### [Data extract]

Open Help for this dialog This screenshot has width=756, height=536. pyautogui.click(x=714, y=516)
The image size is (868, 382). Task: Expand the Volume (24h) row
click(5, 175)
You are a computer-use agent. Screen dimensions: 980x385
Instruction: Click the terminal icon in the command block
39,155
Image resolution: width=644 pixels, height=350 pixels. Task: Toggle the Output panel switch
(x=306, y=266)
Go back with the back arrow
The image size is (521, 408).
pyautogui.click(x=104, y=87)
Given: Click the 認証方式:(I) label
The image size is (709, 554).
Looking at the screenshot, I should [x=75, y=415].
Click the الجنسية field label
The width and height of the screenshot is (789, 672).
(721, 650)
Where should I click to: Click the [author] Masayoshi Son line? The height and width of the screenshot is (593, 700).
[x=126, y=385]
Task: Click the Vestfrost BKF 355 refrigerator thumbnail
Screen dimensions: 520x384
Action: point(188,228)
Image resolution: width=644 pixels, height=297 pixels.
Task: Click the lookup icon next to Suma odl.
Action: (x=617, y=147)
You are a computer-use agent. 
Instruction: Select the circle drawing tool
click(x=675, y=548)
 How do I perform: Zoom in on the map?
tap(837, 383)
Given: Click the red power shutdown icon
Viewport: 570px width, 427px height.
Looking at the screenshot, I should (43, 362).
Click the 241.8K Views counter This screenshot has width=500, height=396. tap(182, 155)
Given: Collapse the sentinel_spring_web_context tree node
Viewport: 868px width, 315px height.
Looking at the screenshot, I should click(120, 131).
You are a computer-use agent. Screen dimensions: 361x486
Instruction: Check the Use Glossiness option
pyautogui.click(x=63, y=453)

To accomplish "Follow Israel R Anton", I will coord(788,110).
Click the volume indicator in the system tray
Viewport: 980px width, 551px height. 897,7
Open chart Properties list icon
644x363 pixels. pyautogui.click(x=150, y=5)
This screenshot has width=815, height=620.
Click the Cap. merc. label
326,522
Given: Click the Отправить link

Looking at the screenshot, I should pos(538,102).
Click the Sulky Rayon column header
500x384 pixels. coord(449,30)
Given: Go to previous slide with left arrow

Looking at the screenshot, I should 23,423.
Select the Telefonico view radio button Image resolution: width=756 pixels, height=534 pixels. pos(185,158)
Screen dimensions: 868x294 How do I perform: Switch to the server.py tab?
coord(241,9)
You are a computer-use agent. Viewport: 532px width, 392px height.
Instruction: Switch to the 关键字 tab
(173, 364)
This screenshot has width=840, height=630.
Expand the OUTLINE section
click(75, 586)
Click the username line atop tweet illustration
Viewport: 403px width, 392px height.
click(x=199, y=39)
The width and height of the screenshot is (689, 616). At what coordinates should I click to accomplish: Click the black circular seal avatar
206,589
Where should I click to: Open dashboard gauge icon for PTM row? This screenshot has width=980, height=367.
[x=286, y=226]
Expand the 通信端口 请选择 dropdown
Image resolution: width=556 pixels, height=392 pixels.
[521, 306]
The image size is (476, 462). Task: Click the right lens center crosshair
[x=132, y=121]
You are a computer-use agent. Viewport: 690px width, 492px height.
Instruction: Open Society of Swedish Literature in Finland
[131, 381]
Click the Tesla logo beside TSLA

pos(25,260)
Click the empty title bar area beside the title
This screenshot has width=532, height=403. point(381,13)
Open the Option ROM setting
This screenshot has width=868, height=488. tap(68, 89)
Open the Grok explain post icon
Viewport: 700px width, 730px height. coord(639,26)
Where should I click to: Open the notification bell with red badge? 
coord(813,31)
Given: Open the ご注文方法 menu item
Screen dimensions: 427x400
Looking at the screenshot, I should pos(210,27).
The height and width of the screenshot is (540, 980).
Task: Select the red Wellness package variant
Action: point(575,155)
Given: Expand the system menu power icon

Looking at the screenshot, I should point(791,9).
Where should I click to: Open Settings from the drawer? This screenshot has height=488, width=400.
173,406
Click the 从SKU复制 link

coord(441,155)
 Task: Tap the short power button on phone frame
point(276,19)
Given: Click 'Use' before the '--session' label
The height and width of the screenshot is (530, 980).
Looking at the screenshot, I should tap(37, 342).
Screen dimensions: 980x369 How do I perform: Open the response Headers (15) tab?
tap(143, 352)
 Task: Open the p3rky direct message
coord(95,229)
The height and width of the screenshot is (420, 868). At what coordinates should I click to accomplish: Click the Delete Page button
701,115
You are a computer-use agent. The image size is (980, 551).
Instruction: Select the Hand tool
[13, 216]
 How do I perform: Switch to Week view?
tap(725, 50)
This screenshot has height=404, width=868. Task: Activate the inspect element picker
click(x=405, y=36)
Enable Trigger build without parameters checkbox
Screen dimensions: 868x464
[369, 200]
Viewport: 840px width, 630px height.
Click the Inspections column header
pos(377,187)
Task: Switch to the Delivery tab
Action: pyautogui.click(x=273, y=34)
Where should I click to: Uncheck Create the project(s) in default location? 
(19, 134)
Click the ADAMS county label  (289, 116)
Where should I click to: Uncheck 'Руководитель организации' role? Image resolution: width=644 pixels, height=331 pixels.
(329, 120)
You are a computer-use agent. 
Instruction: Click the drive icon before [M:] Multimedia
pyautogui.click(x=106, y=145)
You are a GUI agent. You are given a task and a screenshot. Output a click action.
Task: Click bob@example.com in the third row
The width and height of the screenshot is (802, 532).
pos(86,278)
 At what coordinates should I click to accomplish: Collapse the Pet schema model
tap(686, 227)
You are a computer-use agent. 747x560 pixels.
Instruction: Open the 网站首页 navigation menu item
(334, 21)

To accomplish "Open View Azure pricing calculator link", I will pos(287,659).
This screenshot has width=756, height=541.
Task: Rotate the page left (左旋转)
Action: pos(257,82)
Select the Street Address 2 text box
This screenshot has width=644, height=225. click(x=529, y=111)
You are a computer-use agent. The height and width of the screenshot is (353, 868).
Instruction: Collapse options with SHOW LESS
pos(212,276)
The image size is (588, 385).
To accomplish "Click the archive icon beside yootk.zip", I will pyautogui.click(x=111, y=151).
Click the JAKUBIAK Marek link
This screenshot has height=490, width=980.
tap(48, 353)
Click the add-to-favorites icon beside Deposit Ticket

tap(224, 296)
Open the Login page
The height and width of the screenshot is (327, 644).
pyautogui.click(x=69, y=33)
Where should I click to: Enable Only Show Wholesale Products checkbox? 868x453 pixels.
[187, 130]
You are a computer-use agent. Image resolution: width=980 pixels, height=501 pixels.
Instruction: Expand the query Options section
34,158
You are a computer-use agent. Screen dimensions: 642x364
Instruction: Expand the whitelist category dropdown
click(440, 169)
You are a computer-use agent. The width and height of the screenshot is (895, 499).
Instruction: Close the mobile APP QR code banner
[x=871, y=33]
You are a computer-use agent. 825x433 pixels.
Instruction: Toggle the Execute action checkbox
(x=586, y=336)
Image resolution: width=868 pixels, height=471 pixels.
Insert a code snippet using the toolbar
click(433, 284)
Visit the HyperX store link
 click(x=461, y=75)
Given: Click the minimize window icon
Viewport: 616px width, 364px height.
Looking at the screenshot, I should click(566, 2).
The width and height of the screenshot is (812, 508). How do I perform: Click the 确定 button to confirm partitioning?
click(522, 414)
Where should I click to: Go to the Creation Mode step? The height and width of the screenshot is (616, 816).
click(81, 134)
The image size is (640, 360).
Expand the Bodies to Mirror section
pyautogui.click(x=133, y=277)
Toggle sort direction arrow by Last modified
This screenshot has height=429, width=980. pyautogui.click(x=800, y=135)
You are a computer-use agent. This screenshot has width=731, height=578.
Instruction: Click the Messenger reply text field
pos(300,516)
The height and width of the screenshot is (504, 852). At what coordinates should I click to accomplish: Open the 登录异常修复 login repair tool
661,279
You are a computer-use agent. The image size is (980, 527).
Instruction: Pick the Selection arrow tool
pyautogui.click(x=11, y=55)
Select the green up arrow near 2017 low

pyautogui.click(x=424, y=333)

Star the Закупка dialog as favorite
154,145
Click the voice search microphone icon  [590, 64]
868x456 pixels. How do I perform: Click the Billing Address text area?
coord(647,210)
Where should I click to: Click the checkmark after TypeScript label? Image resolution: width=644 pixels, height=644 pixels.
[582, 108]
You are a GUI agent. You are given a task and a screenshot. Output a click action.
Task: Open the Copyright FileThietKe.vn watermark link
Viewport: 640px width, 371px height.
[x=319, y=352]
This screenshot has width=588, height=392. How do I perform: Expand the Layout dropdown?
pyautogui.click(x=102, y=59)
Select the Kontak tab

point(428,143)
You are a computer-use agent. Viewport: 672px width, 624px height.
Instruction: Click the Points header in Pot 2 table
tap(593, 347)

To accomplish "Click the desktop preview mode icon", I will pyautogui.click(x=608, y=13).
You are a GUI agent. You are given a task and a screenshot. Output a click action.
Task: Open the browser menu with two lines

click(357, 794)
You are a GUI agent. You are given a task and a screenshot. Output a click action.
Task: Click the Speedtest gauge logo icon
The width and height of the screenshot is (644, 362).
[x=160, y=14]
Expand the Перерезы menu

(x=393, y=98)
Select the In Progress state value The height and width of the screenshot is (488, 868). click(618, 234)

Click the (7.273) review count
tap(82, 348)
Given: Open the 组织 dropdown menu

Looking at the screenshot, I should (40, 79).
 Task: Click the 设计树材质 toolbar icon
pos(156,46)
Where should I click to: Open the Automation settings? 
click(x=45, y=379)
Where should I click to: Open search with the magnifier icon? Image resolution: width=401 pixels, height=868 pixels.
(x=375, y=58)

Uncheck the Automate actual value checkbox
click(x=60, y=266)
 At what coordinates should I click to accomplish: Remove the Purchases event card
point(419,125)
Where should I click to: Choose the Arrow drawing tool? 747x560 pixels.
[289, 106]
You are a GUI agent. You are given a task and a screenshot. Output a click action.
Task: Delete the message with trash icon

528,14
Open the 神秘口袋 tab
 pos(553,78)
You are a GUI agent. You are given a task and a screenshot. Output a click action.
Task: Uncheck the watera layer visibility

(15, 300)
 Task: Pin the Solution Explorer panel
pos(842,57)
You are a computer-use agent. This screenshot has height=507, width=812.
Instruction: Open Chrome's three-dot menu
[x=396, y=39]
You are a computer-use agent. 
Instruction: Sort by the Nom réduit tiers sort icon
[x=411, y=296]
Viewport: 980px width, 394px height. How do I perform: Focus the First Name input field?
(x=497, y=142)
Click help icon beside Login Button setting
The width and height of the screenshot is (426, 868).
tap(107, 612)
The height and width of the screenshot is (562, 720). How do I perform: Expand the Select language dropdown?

### [Problem to solve]
Please reproduce the rows verbatim, starting with the line containing "Task: Click the 设计树材质 toolbar icon" and continuing through the line containing "(x=375, y=58)", with both of those lines included.

### [Finished task]
 Task: Click the 设计树材质 toolbar icon
pos(156,46)
Where should I click to: Open the Automation settings? 
click(x=45, y=379)
Where should I click to: Open search with the magnifier icon? Image resolution: width=401 pixels, height=868 pixels.
(x=375, y=58)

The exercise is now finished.